On a beautiful autumn day,
Closely resembling that of spring.

The sun was piercing through the crisp air.
Without a doubt, this was the ordained time,
For me to meet the girl of my dreams.

The first time I saw you,
You were there, in my French class at school.

Upon entering class, my eyes fell on you.
Shocked and pleased.

Nothing was more captivating but you.

The place was crowded but all I could see was you.

It'd been a while since I'd seen you.
There.

In front of me.

Love at first sight,
My soul mate

Seeing you,
I realized that you were one of those fragments of myself,
Lost in this land of ego.

You were back in my life.
I woke up from a sleep that had made me forget the night before.

A night that would have confirmed that I knew you already;
A lifetime

I saw immediately how there were people passing before our eyes, we never lingered on them.
And the others.
You.

You were there.
The physical embodiment of love.

I could feel energy come from your body.
An invisible heartbeat, pumping life through my veins

I felt that you were there, waiting, for me.
Put here with you?

It meant I had to act.

It did not take long to understand what I was living in that moment.

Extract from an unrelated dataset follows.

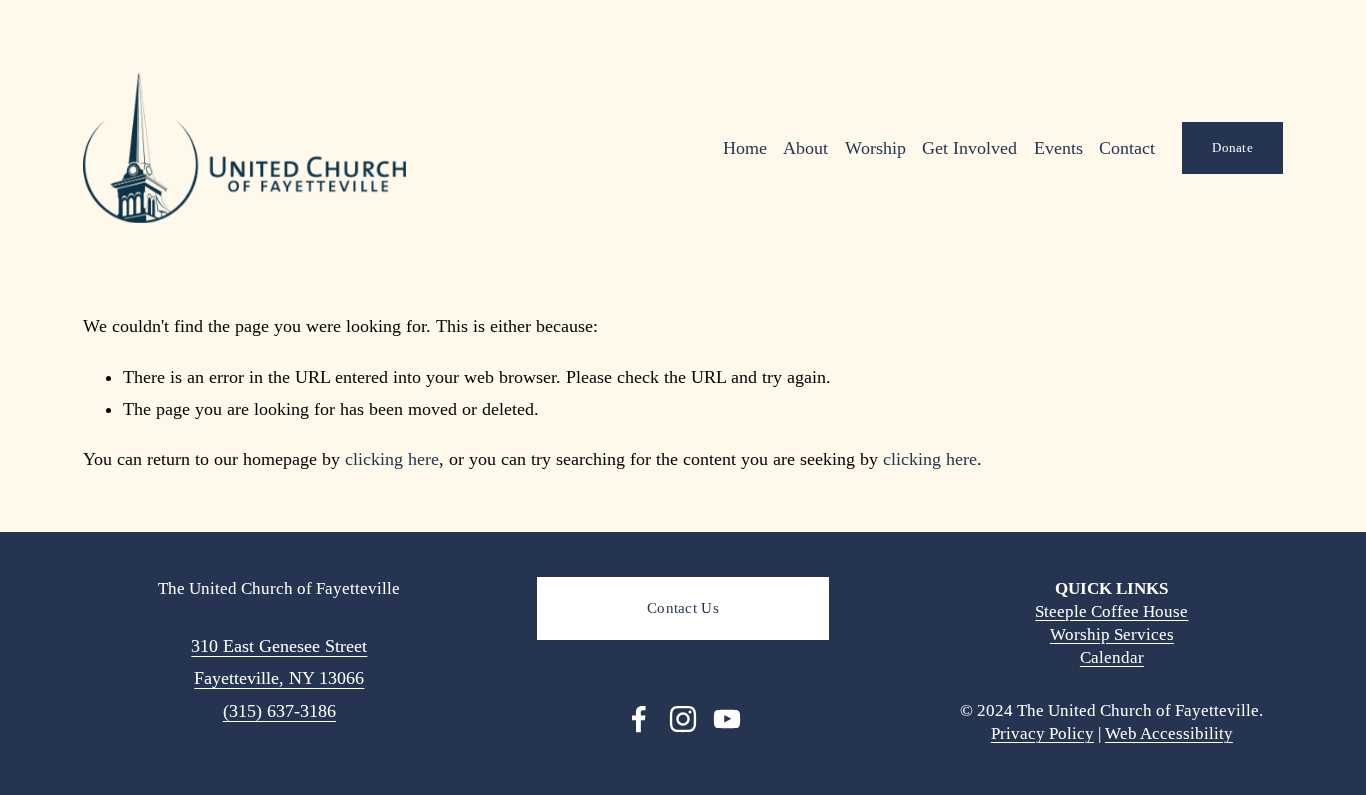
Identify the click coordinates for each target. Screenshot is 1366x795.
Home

Fate, that's when I understood that in every moment of life,
There is an inherent call for action.

Any action is a sum of perfection.

We never experience something for nothing.
There's a reason for everything.

All that can be seen, eyes open.
Really existing.
For oneself.
The world would've been different, if it hadn't been created for us

There would only be darkness.

And so, any moment in life is a perfect one.

I could remember the reflection of our experience.
I had just forgotten the essence of its truth.
Your presence.

When I had to find a place to sit,
I passed by you and walked towards the back of the class.

You were in front, and I, as a bad habit, went straight for the back row as far as I could be from the teacher.

So I walked to the last table and I felt my anxiety rise.
Fear, is always about the unknown.

I immediately regretted my choice; distancing myself from you.
I viewed it as a heavy defeat in our meeting.

I saw my chances of talking to you seriously decline, but I had faith in life and in my very presence here.
Now.

Universe demands that we experiment.
All and always.
Everything.

All sensations, all emotions and their opposites.
And yet I did not want to live without you.
I knew I had made a bad move.

I had imagined my life without you for only a second and already I knew I never wanted to feel that way again.

Going for you was the right choice to make.

The worst possible scenario would be lived only through thought.
Those thoughts we'd been having forever.